* WRITTEN REQUEST:
Find each line in the entries below that contains the string "button", treating uppercase and lowercase as different, and copy those lines out in full.

* AVAILABLE RECORDS:
◇ ◇ ◇ ◇ ◇ ◇ ◇
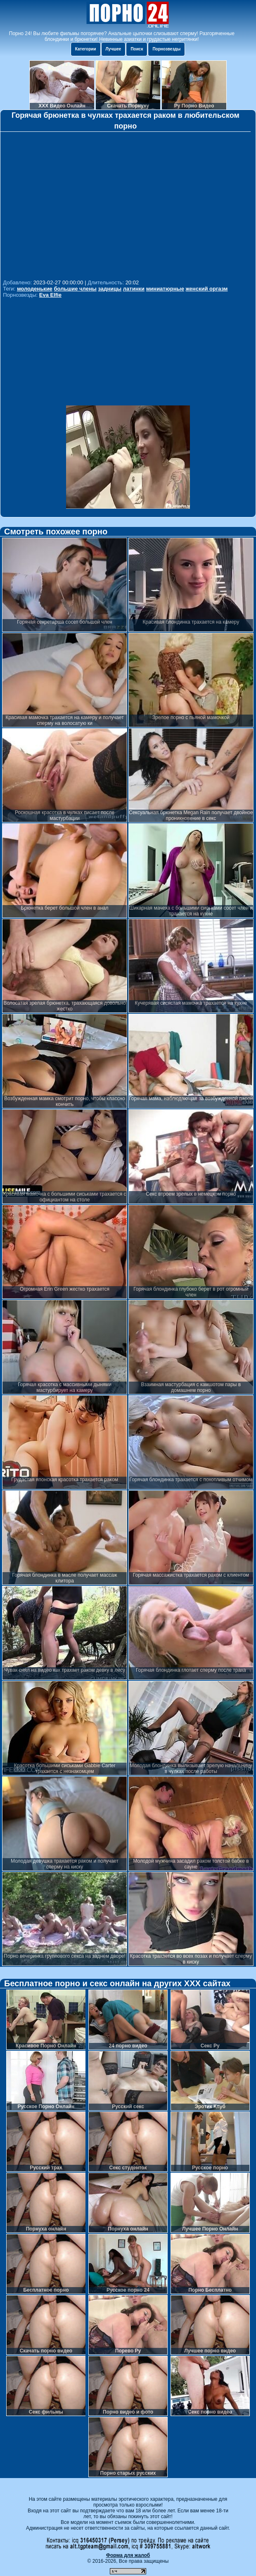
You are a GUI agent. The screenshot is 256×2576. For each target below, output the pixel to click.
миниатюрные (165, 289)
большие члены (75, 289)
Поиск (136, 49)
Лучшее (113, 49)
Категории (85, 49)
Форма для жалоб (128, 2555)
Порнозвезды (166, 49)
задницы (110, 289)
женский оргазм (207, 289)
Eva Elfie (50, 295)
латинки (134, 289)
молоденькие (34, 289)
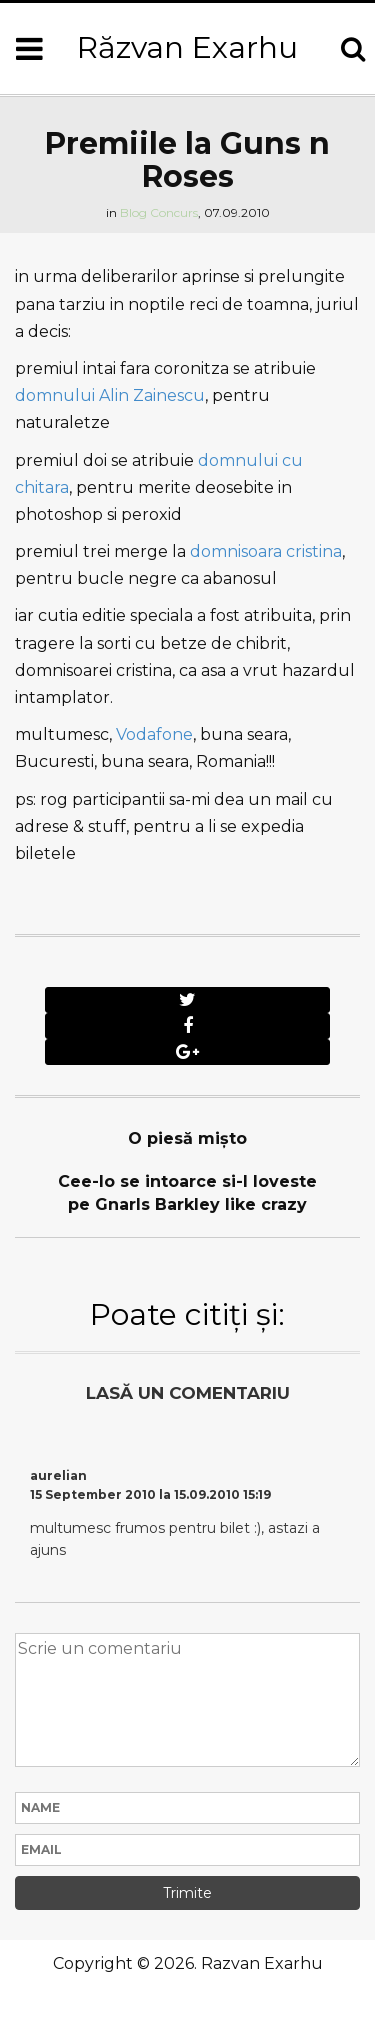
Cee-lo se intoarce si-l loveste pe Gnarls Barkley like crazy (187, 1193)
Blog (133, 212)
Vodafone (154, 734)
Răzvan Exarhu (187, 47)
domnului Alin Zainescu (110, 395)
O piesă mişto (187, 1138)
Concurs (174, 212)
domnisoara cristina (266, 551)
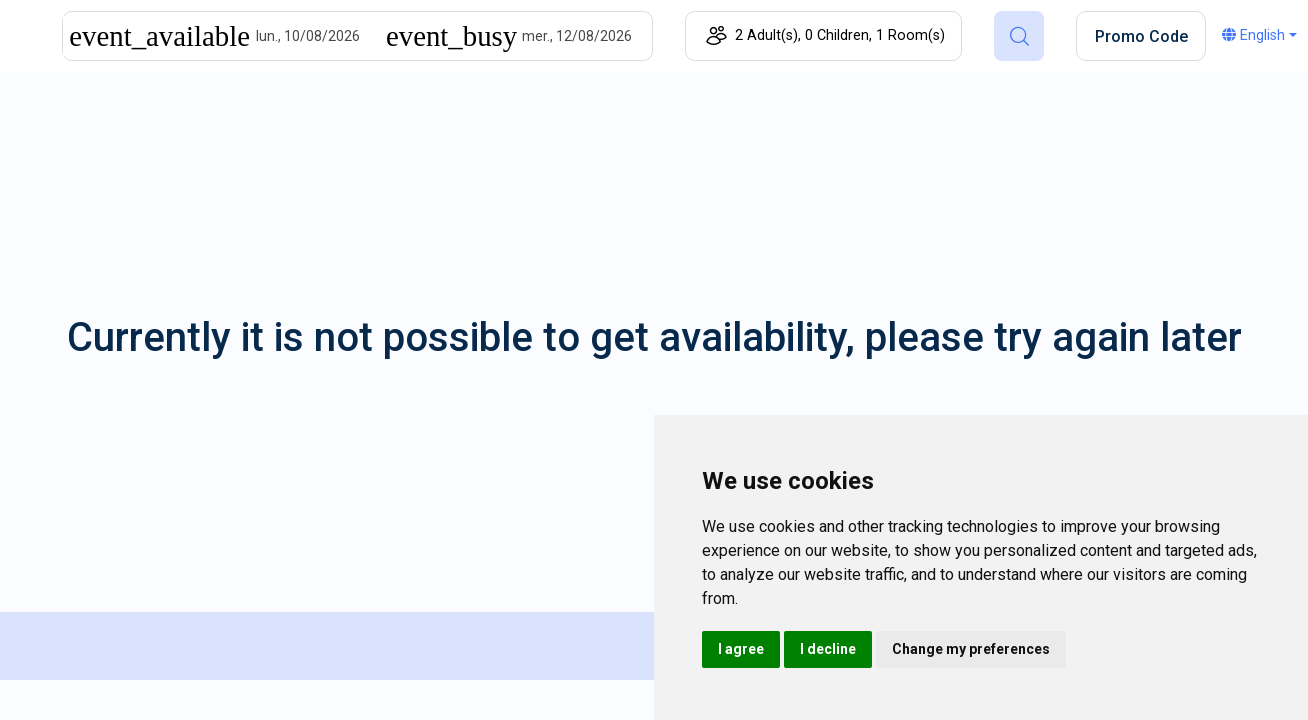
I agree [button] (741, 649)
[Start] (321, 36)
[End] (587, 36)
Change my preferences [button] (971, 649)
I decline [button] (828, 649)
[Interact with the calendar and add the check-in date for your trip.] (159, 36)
◇ ◇ ◇ ◇ ◇ ◇ ◇
* SOLUTION:
I agree [button] (741, 649)
Change my preferences [button] (971, 649)
I decline [button] (828, 649)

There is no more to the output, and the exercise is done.